Chennai, Aug. 23: M. Karunanidhi, once a scriptwriter, can swap his pen for punches — if his clan is under attack.

The Tamil Nadu chief minister did so yesterday, questioning critics what was wrong if his sons and grandsons made their presence felt in Tamil cinema.

“If Prithvi Raj Kapoor’s family is in films till today, if Rajnikanth’s daughter can produce movies and his son-in-law Dhanush can act, what is wrong if my grandsons Kalanidhi, Udayanidhi, Dayanidhi, Arlunidhi and Arivunidihi are into film-making? It is just another conspiracy by the threaded class (Brahmins) because I work for the Dravidian community,” Karunanidhi said after laying the foundation stone for a colony for film workers.

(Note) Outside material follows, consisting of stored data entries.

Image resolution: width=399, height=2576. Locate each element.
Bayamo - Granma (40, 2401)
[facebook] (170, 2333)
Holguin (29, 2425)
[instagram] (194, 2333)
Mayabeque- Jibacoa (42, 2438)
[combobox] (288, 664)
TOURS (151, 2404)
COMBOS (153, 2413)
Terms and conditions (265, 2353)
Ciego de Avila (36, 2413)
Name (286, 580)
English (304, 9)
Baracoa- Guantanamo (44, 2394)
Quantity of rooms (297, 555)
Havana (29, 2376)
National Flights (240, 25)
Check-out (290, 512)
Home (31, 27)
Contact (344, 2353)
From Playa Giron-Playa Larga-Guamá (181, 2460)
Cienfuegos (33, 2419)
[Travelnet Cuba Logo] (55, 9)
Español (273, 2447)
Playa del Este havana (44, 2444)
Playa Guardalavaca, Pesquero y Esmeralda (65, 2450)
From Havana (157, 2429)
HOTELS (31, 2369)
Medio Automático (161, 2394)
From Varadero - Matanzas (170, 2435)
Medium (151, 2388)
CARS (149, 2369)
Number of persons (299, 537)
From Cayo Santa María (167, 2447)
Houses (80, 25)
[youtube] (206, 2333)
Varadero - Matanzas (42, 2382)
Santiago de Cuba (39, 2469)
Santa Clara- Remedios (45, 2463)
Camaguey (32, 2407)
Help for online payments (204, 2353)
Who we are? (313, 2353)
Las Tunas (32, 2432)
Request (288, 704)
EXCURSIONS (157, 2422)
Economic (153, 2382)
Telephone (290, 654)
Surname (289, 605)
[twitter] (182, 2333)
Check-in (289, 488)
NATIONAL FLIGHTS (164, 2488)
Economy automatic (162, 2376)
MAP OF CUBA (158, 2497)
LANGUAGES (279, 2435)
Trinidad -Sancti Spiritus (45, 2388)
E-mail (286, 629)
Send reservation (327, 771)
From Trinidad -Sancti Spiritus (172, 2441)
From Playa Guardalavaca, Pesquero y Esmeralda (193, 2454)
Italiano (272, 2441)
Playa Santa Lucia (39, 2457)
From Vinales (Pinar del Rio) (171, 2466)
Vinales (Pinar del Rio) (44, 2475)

Apparently, what piqued the DMK veteran was a cartoon in a Tamil magazine that suggested the state would soon get to see a movie scripted by Karunanidhi, produced by one grandson, directed by another and distributed by another and to be telecast on the family-owned Kalaignar TV. The cartoon was seen as a jibe at the grandsons taking over Tamil cinema — after Karunanidhi’s sons and daughters had entrenched themselves in politics.

But what Karunanidhi did not disclose was that all his family members he mentioned had, by a strange coincidence, entered cinema during the tenure of the present DMK government and within a short span, started wielding a virtual hegemony over production and distribution of big-ticket movies. “Karunanidhi has used his political might to thrust his entire family on Tamil cinema,” said Thuglak editor Cho Ramaswamy.

The feeling has been reinforced because, barring Sun Pictures promoted by Kalanidhi Maran, all other production/ distribution companies owned by the Karuna clan are promoted by first-timers.

M.K. Stalin’s son Udayanidhi Stalin, who started his production house Red Giant Movies in 2008, had earlier burnt his fingers running a bowling alley in central Chennai. But barring a couple of flops, all his productions and releases have proved to be runaway hits, and he now drives a Hummer. His latest movie will feature Kamal Haasan.

In the same year, Union chemicals minister M.K. Alagiri’s son Dayanidhi, just out of college, floated Cloud Nine Movies and outbid more established distributors to bag Vaaranam Ayiram, directed by hit director Gowtham Menon.

“It has become the unwritten rule in Tamil cinema today that only if these three companies do not show interest in a new production, can other distributors step in,” a producer said of the virtual monopoly wielded by the trio.

Even big stars are reluctant to commit themselves to other banners. For instance, all of actor Surya’s movies, the biggest grossers in the past two years, have been produced or released by Sun Pictures, Red Giant or Cloud Nine.

With Sun Pictures set to release the Rs 1,500-crore trilingual Endhiran — touted as the costliest Indian movie ever made with Rajnikanth and Aishwarya Rai in the lead — the stranglehold, established in such a short time, on Tamil cinema by the DMK’s first family is stronger than what the Kapoors enjoyed after decades of toil.

“It is not a level-playing field any longer since other producers or distributors do not enjoy the same political clout as the Karunanidhi family does,” a distributor said.